--- WRITTEN REQUEST ---
Find every line in the items below that contains the word "this", and copy each of those lines in full.
--- Begin DATA ---
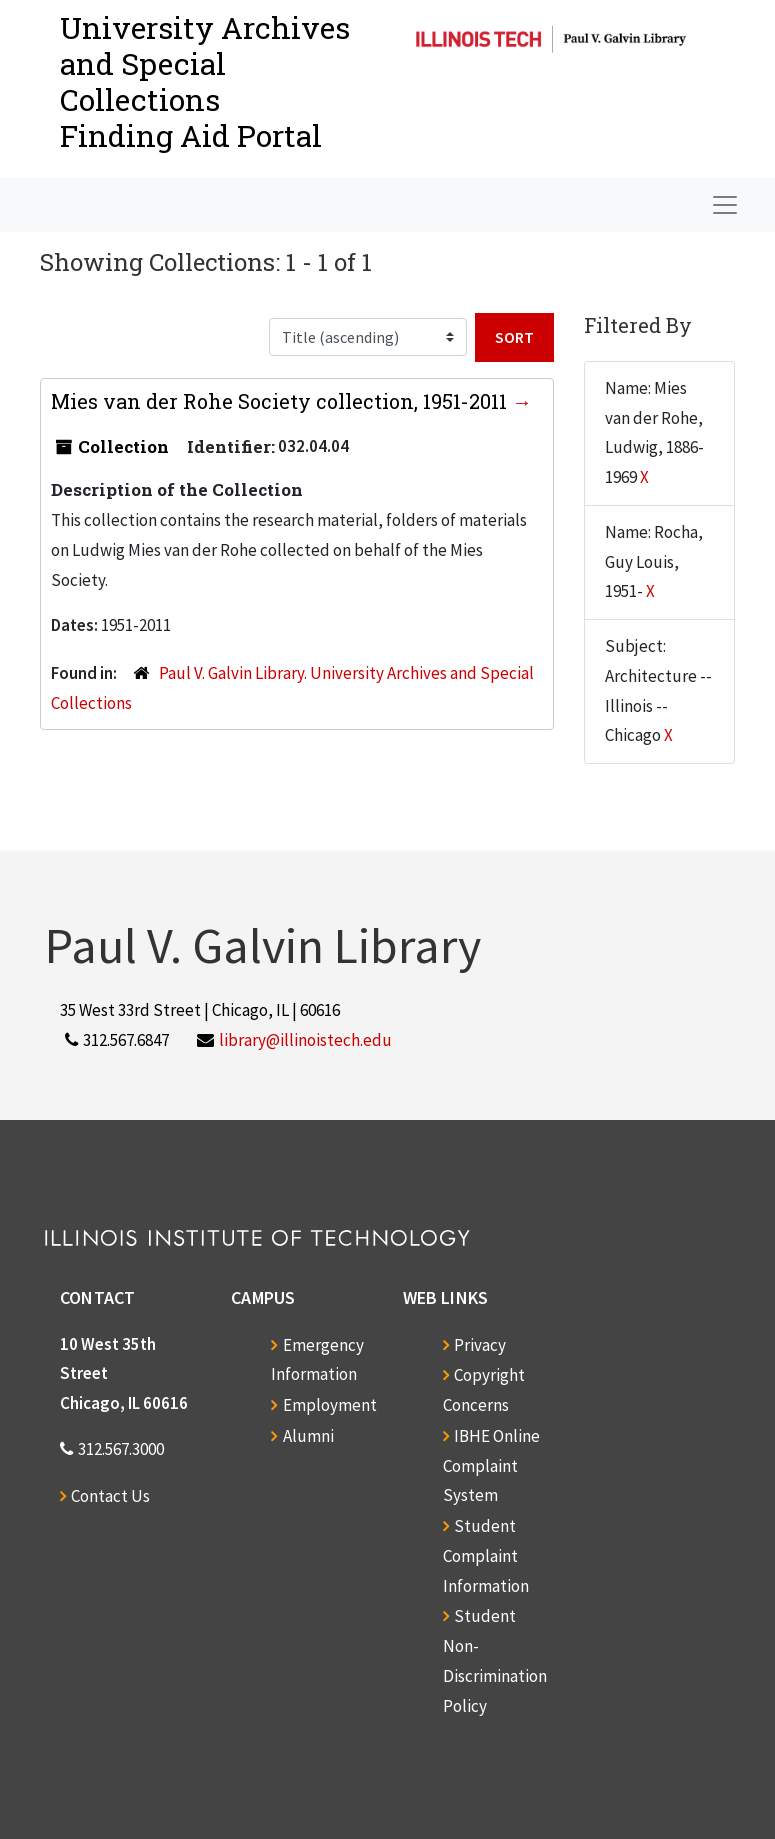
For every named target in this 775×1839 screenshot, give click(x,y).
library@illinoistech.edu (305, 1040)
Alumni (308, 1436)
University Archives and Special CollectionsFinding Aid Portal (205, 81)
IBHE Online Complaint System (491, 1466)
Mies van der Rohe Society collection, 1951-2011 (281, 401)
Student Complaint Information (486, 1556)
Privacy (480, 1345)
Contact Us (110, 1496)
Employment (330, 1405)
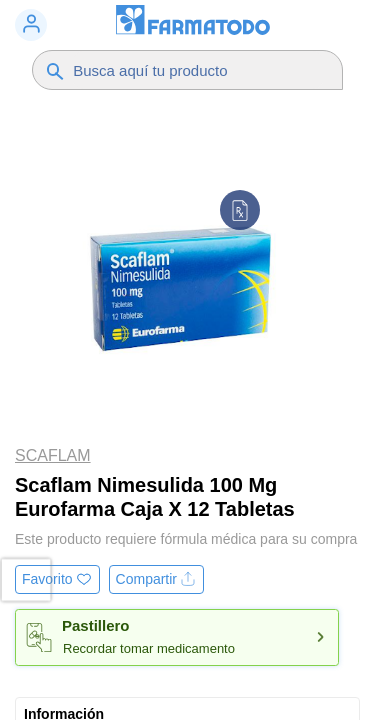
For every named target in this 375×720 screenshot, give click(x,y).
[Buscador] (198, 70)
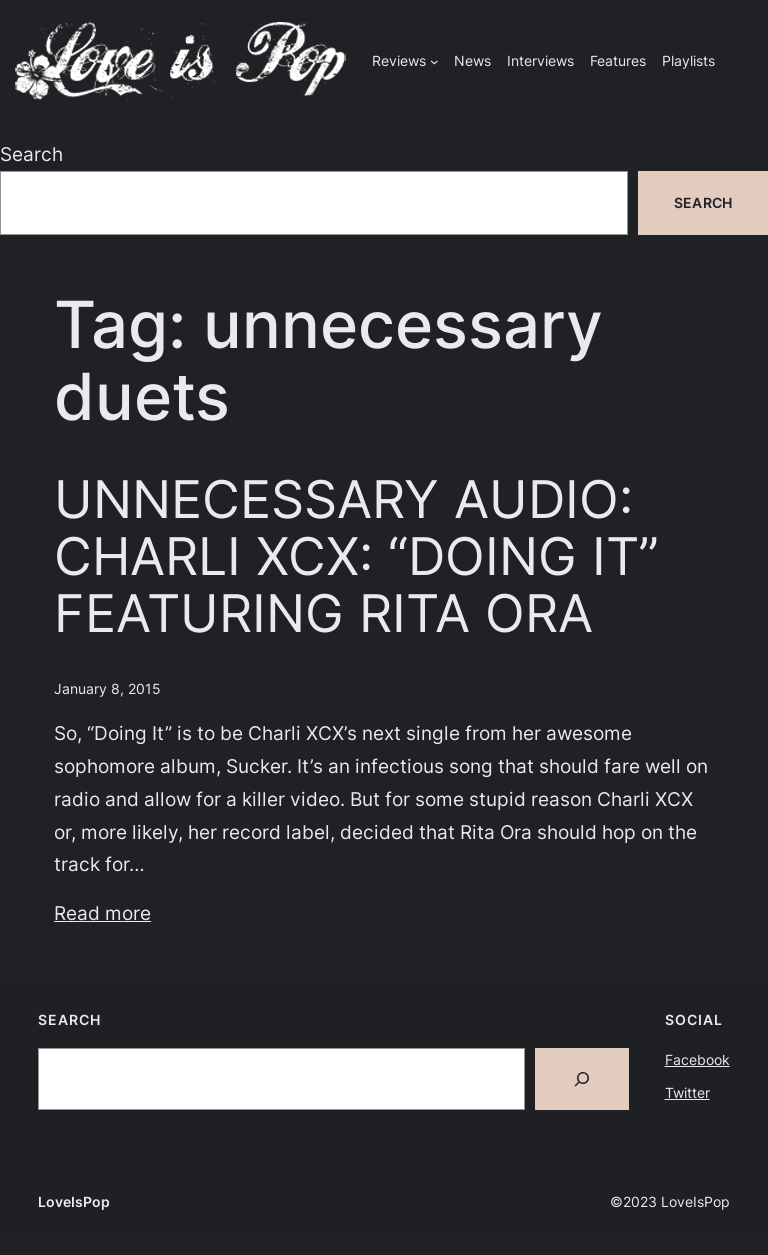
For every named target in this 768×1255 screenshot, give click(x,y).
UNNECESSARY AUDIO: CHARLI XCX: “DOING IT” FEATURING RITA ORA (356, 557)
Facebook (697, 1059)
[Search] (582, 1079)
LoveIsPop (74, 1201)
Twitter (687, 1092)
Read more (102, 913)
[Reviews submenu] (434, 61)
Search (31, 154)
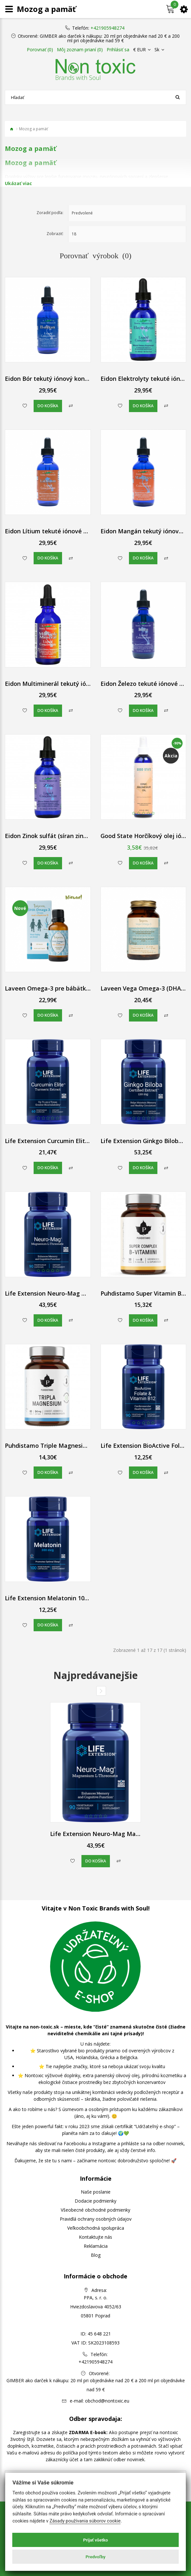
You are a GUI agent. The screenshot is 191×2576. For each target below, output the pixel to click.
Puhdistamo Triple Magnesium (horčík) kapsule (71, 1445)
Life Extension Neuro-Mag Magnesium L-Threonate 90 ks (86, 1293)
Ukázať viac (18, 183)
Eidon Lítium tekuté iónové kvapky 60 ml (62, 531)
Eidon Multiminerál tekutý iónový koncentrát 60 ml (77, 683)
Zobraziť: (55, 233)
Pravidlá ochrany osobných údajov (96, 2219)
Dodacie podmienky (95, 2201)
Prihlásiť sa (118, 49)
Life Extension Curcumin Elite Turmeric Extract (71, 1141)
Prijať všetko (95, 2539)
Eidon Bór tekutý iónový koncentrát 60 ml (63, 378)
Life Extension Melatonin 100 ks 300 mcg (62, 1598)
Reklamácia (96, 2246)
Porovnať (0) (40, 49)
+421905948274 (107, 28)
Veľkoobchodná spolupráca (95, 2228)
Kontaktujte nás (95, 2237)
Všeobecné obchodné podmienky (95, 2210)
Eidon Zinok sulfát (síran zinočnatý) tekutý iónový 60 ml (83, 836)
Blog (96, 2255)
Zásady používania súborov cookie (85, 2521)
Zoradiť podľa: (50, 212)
--- End DATA ---
--- Begin DATA ---
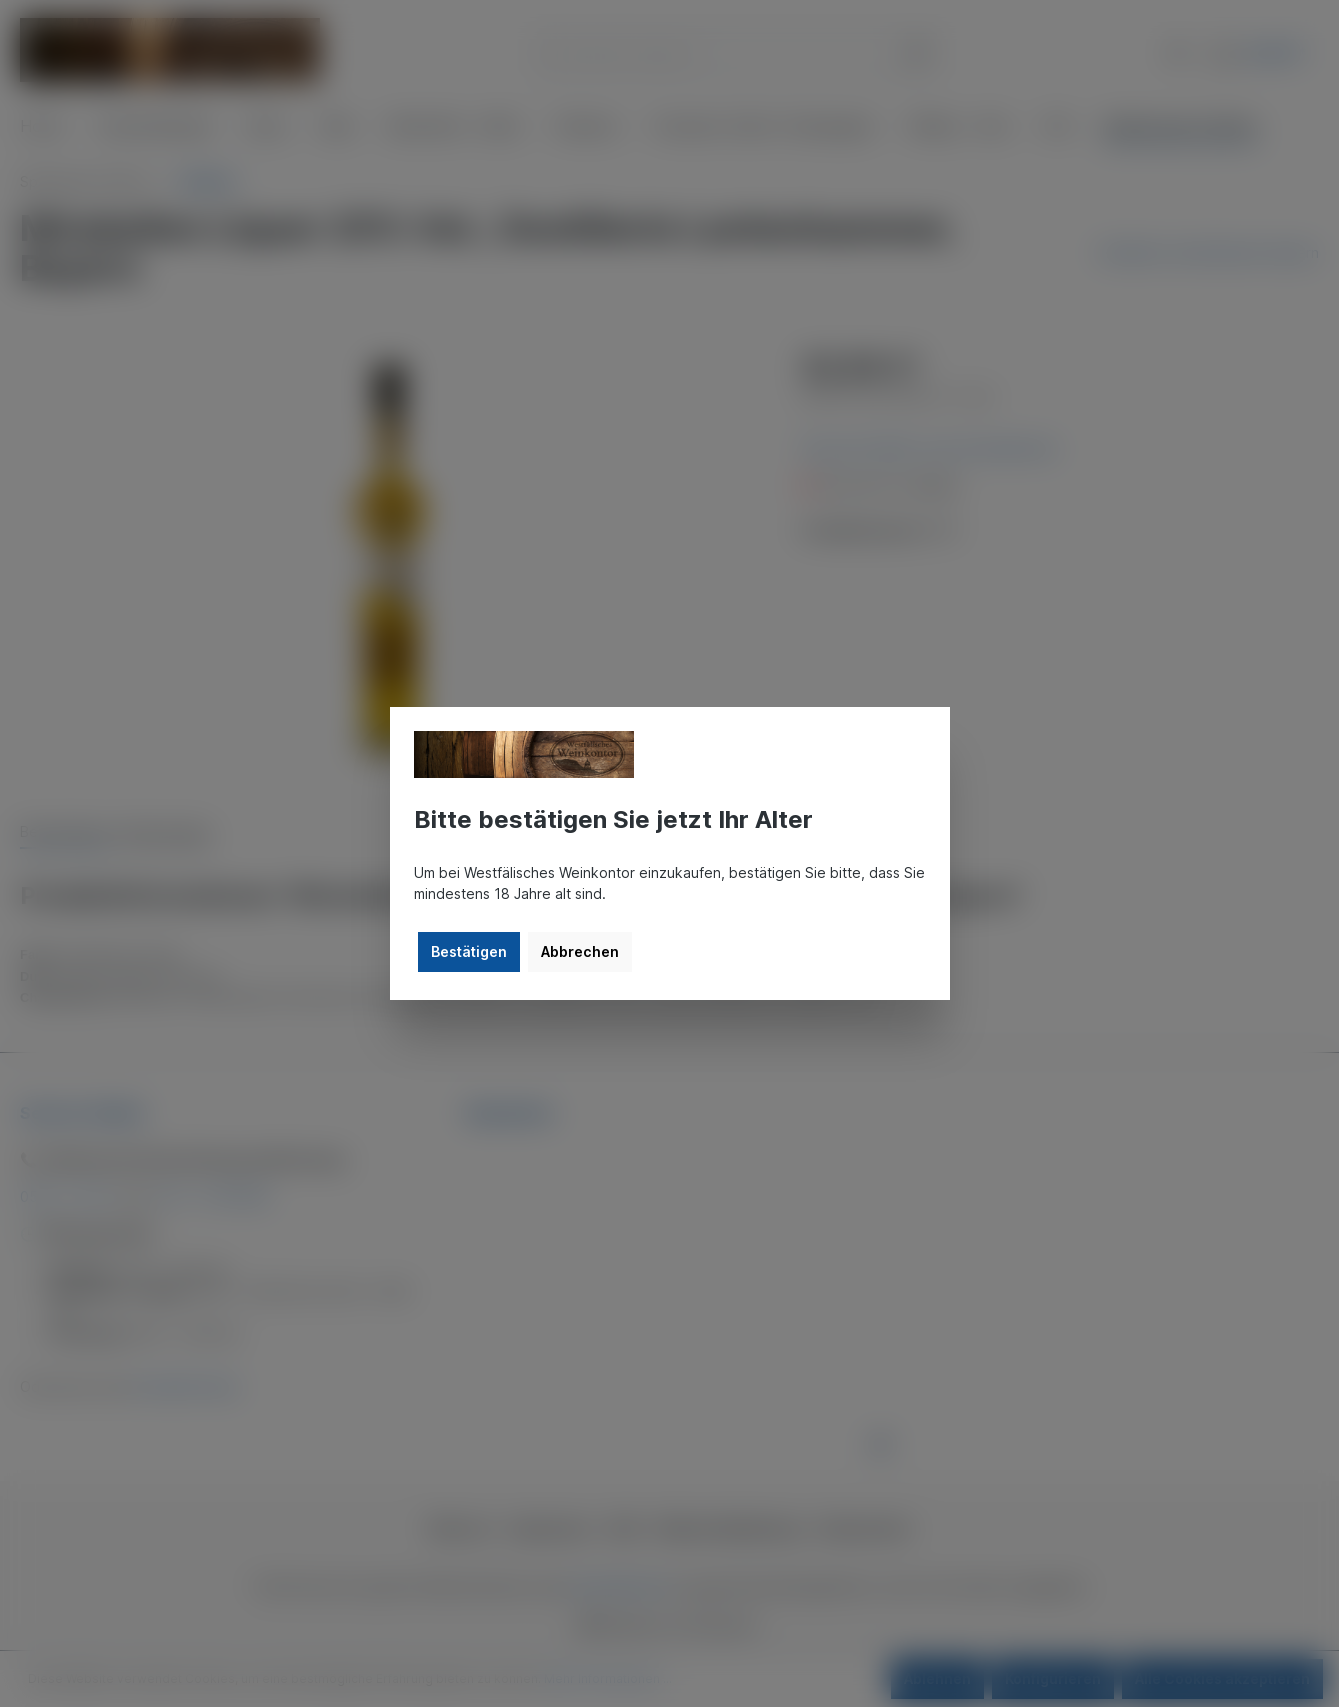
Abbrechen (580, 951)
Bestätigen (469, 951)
--- End DATA ---
--- EXERCISE RESULT ---
For every named target in this 775×1839 screenshot, give click(x,y).
For every named target in this 375×720 screenshot, give click(x,y).
For every named target in this 768×1255 screenshot, give click(x,y).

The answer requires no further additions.